▸ **Problem to solve**: Edit the part of the data that opens with the line containing "Click the Installer Version 13.1 label" and closes with the line containing "Action: [x=281, y=400]" by replacing "Extensions view" with "Explorer view" and leaving everything else the same. Give back only those lines.

[Stored data entries]
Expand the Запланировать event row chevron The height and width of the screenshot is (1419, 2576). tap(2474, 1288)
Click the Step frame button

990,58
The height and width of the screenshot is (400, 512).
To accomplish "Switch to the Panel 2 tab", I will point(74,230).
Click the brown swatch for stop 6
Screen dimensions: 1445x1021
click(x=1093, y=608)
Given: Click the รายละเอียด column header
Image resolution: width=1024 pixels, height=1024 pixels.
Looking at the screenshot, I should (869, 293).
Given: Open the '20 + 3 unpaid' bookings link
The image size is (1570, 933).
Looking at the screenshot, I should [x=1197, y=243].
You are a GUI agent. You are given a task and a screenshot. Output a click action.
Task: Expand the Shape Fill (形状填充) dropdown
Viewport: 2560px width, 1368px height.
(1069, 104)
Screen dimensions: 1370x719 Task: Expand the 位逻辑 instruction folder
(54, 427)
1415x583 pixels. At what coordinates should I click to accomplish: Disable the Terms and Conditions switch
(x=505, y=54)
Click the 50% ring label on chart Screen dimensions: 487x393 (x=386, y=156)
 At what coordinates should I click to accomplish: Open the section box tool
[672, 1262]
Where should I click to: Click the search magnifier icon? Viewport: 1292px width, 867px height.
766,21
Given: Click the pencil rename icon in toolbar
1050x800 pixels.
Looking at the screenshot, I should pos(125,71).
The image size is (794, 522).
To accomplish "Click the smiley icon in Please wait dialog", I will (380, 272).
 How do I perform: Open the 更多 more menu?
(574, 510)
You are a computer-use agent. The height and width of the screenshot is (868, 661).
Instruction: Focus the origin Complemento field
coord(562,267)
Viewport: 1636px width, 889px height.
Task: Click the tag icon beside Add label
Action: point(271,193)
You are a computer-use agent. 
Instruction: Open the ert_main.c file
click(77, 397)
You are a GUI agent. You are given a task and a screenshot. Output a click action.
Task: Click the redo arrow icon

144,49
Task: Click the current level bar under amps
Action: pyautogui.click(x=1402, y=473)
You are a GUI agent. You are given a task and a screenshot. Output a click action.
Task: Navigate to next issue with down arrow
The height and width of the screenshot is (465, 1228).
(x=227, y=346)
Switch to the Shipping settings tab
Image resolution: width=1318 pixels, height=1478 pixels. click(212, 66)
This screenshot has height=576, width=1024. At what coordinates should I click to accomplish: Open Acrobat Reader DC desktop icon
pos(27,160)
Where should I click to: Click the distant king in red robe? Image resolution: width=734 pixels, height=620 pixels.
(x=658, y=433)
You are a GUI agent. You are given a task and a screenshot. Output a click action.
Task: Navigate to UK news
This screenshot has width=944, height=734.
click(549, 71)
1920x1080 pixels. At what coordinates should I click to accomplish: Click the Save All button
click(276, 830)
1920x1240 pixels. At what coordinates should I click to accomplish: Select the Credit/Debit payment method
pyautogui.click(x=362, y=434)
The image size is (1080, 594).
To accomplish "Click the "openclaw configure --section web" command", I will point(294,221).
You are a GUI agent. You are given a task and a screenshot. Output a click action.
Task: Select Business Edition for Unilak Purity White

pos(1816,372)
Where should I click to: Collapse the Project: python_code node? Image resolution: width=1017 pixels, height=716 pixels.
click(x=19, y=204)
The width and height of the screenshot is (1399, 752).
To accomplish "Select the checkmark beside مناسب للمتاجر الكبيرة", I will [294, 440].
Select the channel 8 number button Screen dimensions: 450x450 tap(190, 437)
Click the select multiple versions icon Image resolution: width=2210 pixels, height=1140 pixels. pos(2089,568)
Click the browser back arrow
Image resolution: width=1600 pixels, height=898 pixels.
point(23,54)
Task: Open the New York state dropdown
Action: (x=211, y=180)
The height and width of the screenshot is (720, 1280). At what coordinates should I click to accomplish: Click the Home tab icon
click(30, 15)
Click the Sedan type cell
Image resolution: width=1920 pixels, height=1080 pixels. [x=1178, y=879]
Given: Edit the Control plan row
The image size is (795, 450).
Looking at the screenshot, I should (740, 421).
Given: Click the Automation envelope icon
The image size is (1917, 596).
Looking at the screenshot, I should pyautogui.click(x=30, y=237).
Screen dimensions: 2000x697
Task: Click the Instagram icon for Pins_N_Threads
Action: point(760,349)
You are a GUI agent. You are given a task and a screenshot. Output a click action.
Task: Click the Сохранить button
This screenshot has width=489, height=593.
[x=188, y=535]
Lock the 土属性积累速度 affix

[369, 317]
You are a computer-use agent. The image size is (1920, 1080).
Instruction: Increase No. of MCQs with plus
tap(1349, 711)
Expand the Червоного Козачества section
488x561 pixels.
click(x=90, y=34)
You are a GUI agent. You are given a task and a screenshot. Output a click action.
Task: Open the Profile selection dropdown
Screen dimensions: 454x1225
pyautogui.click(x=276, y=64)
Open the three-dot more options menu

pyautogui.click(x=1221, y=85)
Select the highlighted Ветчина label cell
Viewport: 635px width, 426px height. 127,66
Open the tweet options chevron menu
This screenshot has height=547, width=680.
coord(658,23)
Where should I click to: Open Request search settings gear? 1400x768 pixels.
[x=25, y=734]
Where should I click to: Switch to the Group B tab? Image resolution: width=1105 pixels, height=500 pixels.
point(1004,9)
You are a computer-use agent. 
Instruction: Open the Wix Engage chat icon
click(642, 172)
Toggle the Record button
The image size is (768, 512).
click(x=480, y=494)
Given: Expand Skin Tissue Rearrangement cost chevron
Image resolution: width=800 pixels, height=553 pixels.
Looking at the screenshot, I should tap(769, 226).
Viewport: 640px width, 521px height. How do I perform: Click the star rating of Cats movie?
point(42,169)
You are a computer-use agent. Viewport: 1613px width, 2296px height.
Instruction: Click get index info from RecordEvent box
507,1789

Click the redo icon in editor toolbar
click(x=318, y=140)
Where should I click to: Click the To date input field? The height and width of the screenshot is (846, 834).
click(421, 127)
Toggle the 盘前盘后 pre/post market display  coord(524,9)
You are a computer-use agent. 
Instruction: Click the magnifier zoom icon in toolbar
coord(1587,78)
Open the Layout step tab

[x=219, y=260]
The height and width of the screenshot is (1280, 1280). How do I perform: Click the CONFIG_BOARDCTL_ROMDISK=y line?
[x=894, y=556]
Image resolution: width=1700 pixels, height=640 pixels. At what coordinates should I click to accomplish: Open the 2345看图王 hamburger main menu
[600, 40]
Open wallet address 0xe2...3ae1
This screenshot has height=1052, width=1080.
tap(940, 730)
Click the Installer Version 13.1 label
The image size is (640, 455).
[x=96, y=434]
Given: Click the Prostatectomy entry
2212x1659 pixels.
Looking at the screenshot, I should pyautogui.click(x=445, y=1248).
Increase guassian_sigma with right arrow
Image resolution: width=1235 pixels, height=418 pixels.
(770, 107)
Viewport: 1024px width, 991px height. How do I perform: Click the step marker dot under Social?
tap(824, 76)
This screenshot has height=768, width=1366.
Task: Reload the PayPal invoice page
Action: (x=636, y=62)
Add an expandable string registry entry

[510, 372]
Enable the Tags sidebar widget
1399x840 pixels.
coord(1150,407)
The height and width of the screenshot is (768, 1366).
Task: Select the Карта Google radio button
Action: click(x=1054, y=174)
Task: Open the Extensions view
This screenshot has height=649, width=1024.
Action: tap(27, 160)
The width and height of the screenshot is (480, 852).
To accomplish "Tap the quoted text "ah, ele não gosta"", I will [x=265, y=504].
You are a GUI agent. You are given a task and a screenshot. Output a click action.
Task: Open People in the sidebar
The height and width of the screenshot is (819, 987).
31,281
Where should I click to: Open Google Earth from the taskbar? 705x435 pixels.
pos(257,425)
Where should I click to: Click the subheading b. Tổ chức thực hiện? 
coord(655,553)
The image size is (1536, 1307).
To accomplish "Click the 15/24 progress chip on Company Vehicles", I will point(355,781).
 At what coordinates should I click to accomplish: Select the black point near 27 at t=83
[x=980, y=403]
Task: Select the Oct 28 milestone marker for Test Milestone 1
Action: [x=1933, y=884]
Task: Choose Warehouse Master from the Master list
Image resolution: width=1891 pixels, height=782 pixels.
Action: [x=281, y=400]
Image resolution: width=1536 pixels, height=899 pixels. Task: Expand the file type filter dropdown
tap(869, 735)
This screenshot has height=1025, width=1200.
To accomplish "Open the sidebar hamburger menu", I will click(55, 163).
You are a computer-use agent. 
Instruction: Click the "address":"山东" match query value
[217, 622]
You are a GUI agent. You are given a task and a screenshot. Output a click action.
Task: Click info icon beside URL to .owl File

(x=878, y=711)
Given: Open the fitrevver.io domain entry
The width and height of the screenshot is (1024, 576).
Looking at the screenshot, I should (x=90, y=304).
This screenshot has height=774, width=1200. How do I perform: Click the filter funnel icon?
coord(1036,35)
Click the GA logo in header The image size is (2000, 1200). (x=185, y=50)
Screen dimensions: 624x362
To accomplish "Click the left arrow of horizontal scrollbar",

▸ **Task result**:
Click the Installer Version 13.1 label
The image size is (640, 455).
[x=96, y=434]
Given: Click the Prostatectomy entry
2212x1659 pixels.
Looking at the screenshot, I should pyautogui.click(x=445, y=1248).
Increase guassian_sigma with right arrow
Image resolution: width=1235 pixels, height=418 pixels.
(770, 107)
Viewport: 1024px width, 991px height. How do I perform: Click the step marker dot under Social?
tap(824, 76)
This screenshot has height=768, width=1366.
Task: Reload the PayPal invoice page
Action: (x=636, y=62)
Add an expandable string registry entry

[510, 372]
Enable the Tags sidebar widget
1399x840 pixels.
coord(1150,407)
The height and width of the screenshot is (768, 1366).
Task: Select the Карта Google radio button
Action: click(x=1054, y=174)
Task: Open the Explorer view
This screenshot has height=649, width=1024.
Action: tap(27, 160)
The width and height of the screenshot is (480, 852).
To accomplish "Tap the quoted text "ah, ele não gosta"", I will [x=265, y=504].
You are a GUI agent. You are given a task and a screenshot. Output a click action.
Task: Open People in the sidebar
The height and width of the screenshot is (819, 987).
31,281
Where should I click to: Open Google Earth from the taskbar? 705x435 pixels.
pos(257,425)
Where should I click to: Click the subheading b. Tổ chức thực hiện? 
coord(655,553)
The image size is (1536, 1307).
To accomplish "Click the 15/24 progress chip on Company Vehicles", I will point(355,781).
 At what coordinates should I click to accomplish: Select the black point near 27 at t=83
[x=980, y=403]
Task: Select the Oct 28 milestone marker for Test Milestone 1
Action: [x=1933, y=884]
Task: Choose Warehouse Master from the Master list
Image resolution: width=1891 pixels, height=782 pixels.
Action: [x=281, y=400]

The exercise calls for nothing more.